In addition to the above, this deployment approach introduces the following challenges:
- Scalability Issues: Rapid changes in demand may lead to difficulties in scaling up or down effectively, causing underutilization or overutilization of resources.
- Risk of Technological Obsolescence: Extended lead times increase the risk of deploying technology that may become obsolete before it is even put into full use, leading to wasted investments.
- Inefficient Energy Consumption: Large, periodic deployments contribute to inefficient energy consumption, as the data center operates at suboptimal levels during non- peak times.
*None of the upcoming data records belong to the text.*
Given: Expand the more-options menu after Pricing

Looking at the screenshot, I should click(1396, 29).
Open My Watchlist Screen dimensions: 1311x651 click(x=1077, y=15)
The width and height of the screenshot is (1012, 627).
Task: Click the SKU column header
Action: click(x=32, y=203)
- Operational Strain: Managing large-scale deployments places a strain on operational teams, affecting efficiency and potentially leading to errors in the deployment process.
Addressing these challenges necessitates a fundamental reconsideration of the deployment strategy, urging organizations to explore more dynamic and responsive approaches that can efficiently meet demand while minimizing unnecessary costs and operational constraints.
Decision Engine Methodology
In this approach, intelligent decision engines or algorithms are employed to continuously assess real-time data and adjust capacity dynamically. This methodology emphasizes adaptability, using automation and machine learning to make on-the-fly decisions based on the current demands of internet traffic.
The primary objective of this process is to consistently operate within the target utilization region, ensuring optimal performance for customers and maintaining high capital efficiency. Instead of relying solely on forecast accuracy, the strategy involves strategically positioning the supply chain inventory for nimble execution. The key nodes in a distributed data center supply chain include:
Methodology
The core concept revolves around a comprehensive analysis of the entire supply chain for data center expansion, incorporating multi- echelon inventory management for strategic positioning. This strategic deployment enables the swift deployment of servers when utilization reaches the target level. The overall flow of the data center supply chain involves servers sourced from Manufacturers/ ODM undergoing a meticulous journey through various stages before deployment at Data Center Locations.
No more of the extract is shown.